Despite bond rating drop, demand high for Chicago bonds

Chicago has tested the bond market for the first time since its bond rating dropped four notches — and passed more easily and at less cost than anticipated.

In fact, the demand for Chicago’s general obligation bonds was so robust and interest rates so unexpectedly favorable, Chief Financial Officer Lois Scott made what she called a “game-time decision” to sell $884 million in bonds all at once.

The original plan was to sell the bonds in two installments — half now to refinance so-called “short-term commercial paper” used to bankroll 2013 capital projects, when Chicago skipped the normal G.O. bond issue, the other half this fall to finance this year’s capital projects.

The City Council approved the borrowing last month, before Moody’s Investors dropped Chicago’s bond rating another notch citing “massive and growing unfunded pension liabilities” that “threaten the city’s fiscal solvency” without “major revenue” and budget cuts “in the near term” and for years to come.

The reduction — from A3 to Baa1 with a negative outlook — came eight months after Moody’s ordered an unprecedented, triple-drop in the bond rating that determines city borrowing costs.

Last fall — even before the second Moody’s downgrade — Scott warned aldermen that the unprecedented downgrade would cost taxpayers $1 million a year for every $100 million borrowed and severely limit the city’s “financial flexibility” going forward.

“It is much more expensive for us to keep the city operating financially, and it limits our accessibility. . . Our opportunities to maneuver have become much more restrictive,” Scott said then.

That turned out to be overly pessimistic. It ended up costing about one-third as much as Scott’s projection.

When the city went to market late Wednesday, demand was high, with five times as many buyers as there were tax-exempt bonds to sell and four times as many buyers as there were taxable bonds to sell, Scott said.

Even after the bond issue was doubled, there was still $100 million more demand than there were bonds to sell.

Chicago taxpayers ended up paying an interest rate roughly 1.6 percentage points higher for the tax-exempt portion of the $884 million bond issue than they would have paid if the city had a triple-A bond rating.

“In our last borrowing in 2012 [before Moody’s dropped the bond rating four notches], we were about 1.35 percentage points different…It ended up costing less than we projected. The market was evidencing that they have confidence in the economy and confidence in the financial direction” Chicago is going, Scott said in a telephone interview Thursday.

“They recognize we have financial challenges. But they weighed that against what they’re seeing with us getting our financial house in order.”

In 2015, the city is required by state law to make a $600 million contribution to stabilize police and fire pension funds that now have assets to cover just 30.5 percent and 25 percent of their respective liabilities.

Mayor Rahm Emanuel wants the Illinois General Assembly to put off the balloon payment until 2023. That would give the city time to negotiate a painful mix of employee concessions and increased revenues without raising property taxes so high that it triggers an exodus to the suburbs.

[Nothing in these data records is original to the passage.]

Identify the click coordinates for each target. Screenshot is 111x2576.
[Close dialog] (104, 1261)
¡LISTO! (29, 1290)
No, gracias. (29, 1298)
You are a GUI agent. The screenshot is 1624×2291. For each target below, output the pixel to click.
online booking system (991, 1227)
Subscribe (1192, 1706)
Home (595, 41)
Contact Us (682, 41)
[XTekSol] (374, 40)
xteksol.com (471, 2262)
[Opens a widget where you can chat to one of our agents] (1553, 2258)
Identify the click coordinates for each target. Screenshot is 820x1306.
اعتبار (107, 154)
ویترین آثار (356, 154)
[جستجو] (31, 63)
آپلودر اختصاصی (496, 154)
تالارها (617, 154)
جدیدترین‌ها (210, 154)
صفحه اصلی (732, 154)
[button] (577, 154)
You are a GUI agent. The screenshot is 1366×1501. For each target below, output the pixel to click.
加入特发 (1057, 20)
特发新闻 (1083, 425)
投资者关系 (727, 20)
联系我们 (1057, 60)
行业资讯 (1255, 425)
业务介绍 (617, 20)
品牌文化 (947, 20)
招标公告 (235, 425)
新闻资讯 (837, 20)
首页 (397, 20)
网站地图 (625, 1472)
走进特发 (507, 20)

Although the Illinois General Assembly’s recent approval of pension reforms for state employees, suburban and Downstate teachers and workers at the Chicago Park District “suggest that reforms may soon be forthcoming for Chicago,” Moody’s anticipates they will fall far short of a total solution to the crisis.

Investors are more optimistic, Scott said.

“The legislature passed pension reform for park employees and the state plan. That was a signal the markets have been looking for. Momentum on pension reform gave investors some reason to be hopeful about the prospects for the pension reform in the city,” she said.

Scott said the “extraordinary amount of time” spent answering questions from “dozens” of investors obviously “paid dividends” for Chicago taxpayers.

“We didn’t see the spread go higher” between the interest rate paid and what the city would have paid if it had a triple-A bond rating, she said.

Civic Federation President Laurence Msall praised the city for “good market timing.” But he’s concerned about Scott’s plan to issue $451 million in taxable and $432 million in tax-exempt bonds.

“The total cost of this borrowing is likely to exceed $750 million because of the back-loaded structure and heavy use of taxable debt. They’re not going to pay any principle for 20 years on much of this offering, which is a very expensive financing tool that provides short-term budget relief but creates long-term financial challenges for the city,” Msall said.

“It’s still an extraordinary amount of borrowing with very little transparency as to what the taxpayers will get for this money.”

Scott countered that $481 million of the borrowing is “debt we already have” with some of the money used for legal settlements and judgements inherited by the Emanuel administration. Some of it is at a fixed interest rate. Some is variable, she said.

“Where we could, we saved money and took variable mortgages and made it fixed rate. He’s right. It does come at a higher cost. But, it takes away the risk that interest rates will rise,” Scott said.